Commenting on the critics with Simon Columb…
Jonathan Romney writes for The Independent about the up-and-coming Oscar-contender The Artist:
“The Artist raises the ghosts of Tinseltown to uncanny effect, but also with a sincerity that’s utterly disarming. Executed with rapturous fondness for the period, it’s far more than a conceptual film-buff project – although Hazanavicius can wax theoretical about it. ‘The directors of the 1920s weren’t making silent films – they were just making films. So I had to be aware of the fact that I was addressing people who knew I was making a silent film – and that they knew I knew I was making a silent film.‘”

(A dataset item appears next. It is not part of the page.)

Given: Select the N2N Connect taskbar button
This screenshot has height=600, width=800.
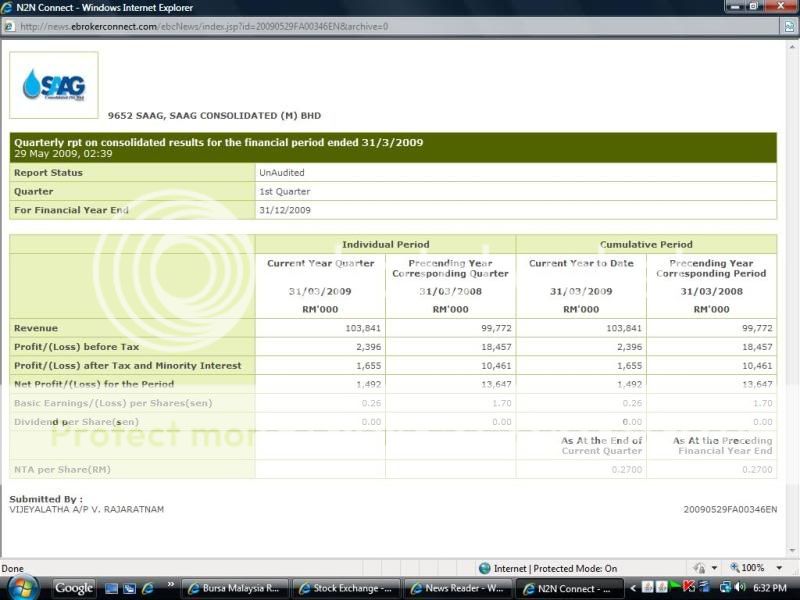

I watched Martin Scorsese’s Hugo last week and, in the same way as The Artist, there is a huge fondness for the love of the Silent Era. It seems that we may be in a time whereby a nostalgic look on the History of Cinema is littering our cinema screens. Whether it be the latest Pedro Almodovar or Quentin Tarantino, whereby they self-reference film-genre relentlessly (the former claiming that The Skin I Live In was considered briefly to become a silent movie, whilst within Talk To Her, Almodovar created a nostalgic-silent movie to depict a rape scene) or My Week with Marilyn glorifying the 50’s productions and iconic status of the film stars, decades before the ‘celebrity culture’ that we currently live in.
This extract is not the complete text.